Call engine.solve(goal) to get the first SolveInfo. While info.isSuccess(), process it. Call engine.hasOpenAlternatives() to check if more solutions exist, then engine.solveNext() to get the next one. Break when no more alternatives.
mkPrologEngine takes a Prolog theory (as a string) and returns a function Term => LazyList[Term]. The LazyList wraps Prolog's multiple solutions as a lazy, potentially infinite stream. It integrates Prolog's search with Scala's functional abstractions, allowing map, filter, for-comprehension, and other collection operations over the results.
JVM, JavaScript (Scala.js), and Native (Scala Native). Configure via sbt-scalajs and sbt-scala-native plugins. Use sbt-crossproject with crossProject(JSPlatform, JVMPlatform, NativePlatform).crossType(CrossType.Full) to define a shared module and platform-specific modules.

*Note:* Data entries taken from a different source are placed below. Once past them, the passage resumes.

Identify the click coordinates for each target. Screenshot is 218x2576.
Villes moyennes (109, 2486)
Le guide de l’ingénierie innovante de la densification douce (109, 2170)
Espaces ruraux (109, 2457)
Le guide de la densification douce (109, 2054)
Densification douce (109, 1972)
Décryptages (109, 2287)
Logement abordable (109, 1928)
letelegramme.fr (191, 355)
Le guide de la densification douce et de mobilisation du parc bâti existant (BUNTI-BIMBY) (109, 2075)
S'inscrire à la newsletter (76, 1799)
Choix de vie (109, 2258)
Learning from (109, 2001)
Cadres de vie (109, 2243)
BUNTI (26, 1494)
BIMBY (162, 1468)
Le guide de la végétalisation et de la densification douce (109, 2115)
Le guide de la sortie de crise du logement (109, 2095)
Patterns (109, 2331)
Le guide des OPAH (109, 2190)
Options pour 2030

A facade is a type declaration (using @js.native, @JSGlobal, etc.) that tells the Scala.js compiler how to emit correct JavaScript calls without generating implementation bytecode. ScalablyTyped automatically parses TypeScript .d.ts definition files and generates type-safe Scala facades, translating TS union types to Scala 3 union types, and mapping NPM packages to Scala packages.
The pure core (domain models, business logic) lives in a shared module using only cross-platform libraries. Platform-specific implementations (adapters) are in separate modules for each target: JDBC/Doobie for JVM, Laminar/Tyrian for JS, POSIX C interop for Native. Generic traits in the shared module define the interfaces; SBT handles cross-linking automatically.